The FGC is equipped with two columns working in parallel: a non-polar column (MXT5: 5% diphenyl, 95% methylpolysiloxane, 10 m length and 180 μm diameter) and a polar column (MXT-1701: 14% cyanopropylphenyl/86% dimethyl polysiloxane, 10 m length, 180 μm diameter). At the end of each column, a FID detector is placed and the acquired signal is digitalized every 0.01 s.
The analytical conditions applied were the same described by Melucci et al. 2016 [
19]. The only difference was related to the temperature of the conditioning step of the samples before injection: the vial is placed in the auto-sampler (HS 100, CTC Analytics), which moves it in a shaker oven where it remains for 20 min at 40 °C, shaken at 500 rpm.
2.3. Validation Protocol
To confirm that the analytical procedure employed has performance capabilities consistent with the required application, a validation strategy for non-targeted approaches was performed.
A QC (quality control) sample, representative of the qualitative and quantitative VOO volatile composition (presence of volatile compounds along the entire interval of the chromatogram), was used. In this study, the QC sample was obtained by pooling the same volume of three case-control samples (1 EVOO, 1 VOO with median of 1.9 for fusty-muddy defect, and 1 VOO with a median of 2.5 for rancid defect) and seven replicates were taken into consideration.
The quality of the instrumental performance intended for fingerprinting analysis was checked by the calculation of the relative standard deviation (RSD) as proposed by the Food and Drug Administration [
21]. Specifically, the repeatability (intra-day repeatability and inter-day repeatability performed according to EC 657/2002) [
22] of the chromatographic signal evaluated in terms of RSD% of each chromatogram data point, with intensities above noise signal of the replicates of the same QC samples, was considered [
23,
24].
Prior to RSD calculation, data were aligned using the COW algorithm (correlation optimized warping) [
25] and autoscaled (mean-centering followed by division of variable by the standard deviation of that column) to correct shifts in retention time and possible differences in the signal amplification of the instrument. All elaborations were made using PLS Toolbox for Matlab (MatlabR2018a
®) (Natick, MA, USA).). For calculation of RSD% for each chromatogram data point, the evaluation and exclusion of noise signal is carried out to avoid considering non-relevant RSD%.

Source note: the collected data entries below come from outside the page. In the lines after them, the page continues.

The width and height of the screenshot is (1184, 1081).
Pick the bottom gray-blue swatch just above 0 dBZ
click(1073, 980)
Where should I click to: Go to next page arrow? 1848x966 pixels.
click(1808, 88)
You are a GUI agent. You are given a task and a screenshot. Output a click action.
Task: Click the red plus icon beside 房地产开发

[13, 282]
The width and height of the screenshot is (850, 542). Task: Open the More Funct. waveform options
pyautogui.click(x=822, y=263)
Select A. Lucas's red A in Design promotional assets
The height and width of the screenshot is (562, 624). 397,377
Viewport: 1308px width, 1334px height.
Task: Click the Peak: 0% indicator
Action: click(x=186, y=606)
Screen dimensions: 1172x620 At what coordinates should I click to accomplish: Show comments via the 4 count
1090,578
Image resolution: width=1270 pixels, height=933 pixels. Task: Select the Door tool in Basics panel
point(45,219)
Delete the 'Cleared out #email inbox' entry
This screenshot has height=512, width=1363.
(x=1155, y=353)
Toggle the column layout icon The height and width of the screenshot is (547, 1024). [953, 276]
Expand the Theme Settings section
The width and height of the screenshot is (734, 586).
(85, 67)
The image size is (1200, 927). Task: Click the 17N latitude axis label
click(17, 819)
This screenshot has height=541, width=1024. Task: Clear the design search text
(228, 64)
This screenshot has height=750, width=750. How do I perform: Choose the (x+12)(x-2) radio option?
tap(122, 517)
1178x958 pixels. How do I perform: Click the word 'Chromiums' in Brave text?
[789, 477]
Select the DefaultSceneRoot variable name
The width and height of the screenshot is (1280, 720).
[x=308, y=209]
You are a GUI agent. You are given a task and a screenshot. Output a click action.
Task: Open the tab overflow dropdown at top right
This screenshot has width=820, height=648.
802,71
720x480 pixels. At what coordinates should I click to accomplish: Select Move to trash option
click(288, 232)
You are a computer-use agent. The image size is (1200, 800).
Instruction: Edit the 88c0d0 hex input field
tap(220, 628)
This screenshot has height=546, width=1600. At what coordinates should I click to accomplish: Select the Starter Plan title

For precision, the FDA recommends a RSD not higher than 15% regarding the analytical variability for target analysis, except for concentrations close to the detection limit where a RSD of 20% is acceptable (FDA Bioanalytical Method Validation-Guidance for Industry, 2018). This, in agreement with the trend described by the Horwitz equation for targeted methods [
26], demonstrates that the repeatability is strongly correlated with the intensity of the variables.
Although fingerprinting represents a different analytical approach and more variation is expected when doing untargeted analysis, these guidelines are used as a benchmark towards repeatability evaluation. Specifically, for intra-day repeatability, the acceptance criteria were as follows: more than 90% of signals with RSD < 15%; more than 95% of signals with RSD < 20% and distribution of RSD% vs. signal intensity in accordance with the Horwitz equation. For inter-day repeatability or within-lab reproducibility, the acceptance criteria were as follows: more than 85% of signals with RSD < 15%, more than 90% of signals with RSD < 20% and distribution of RSD% vs. signal intensity in accordance with Horwitz’s equation.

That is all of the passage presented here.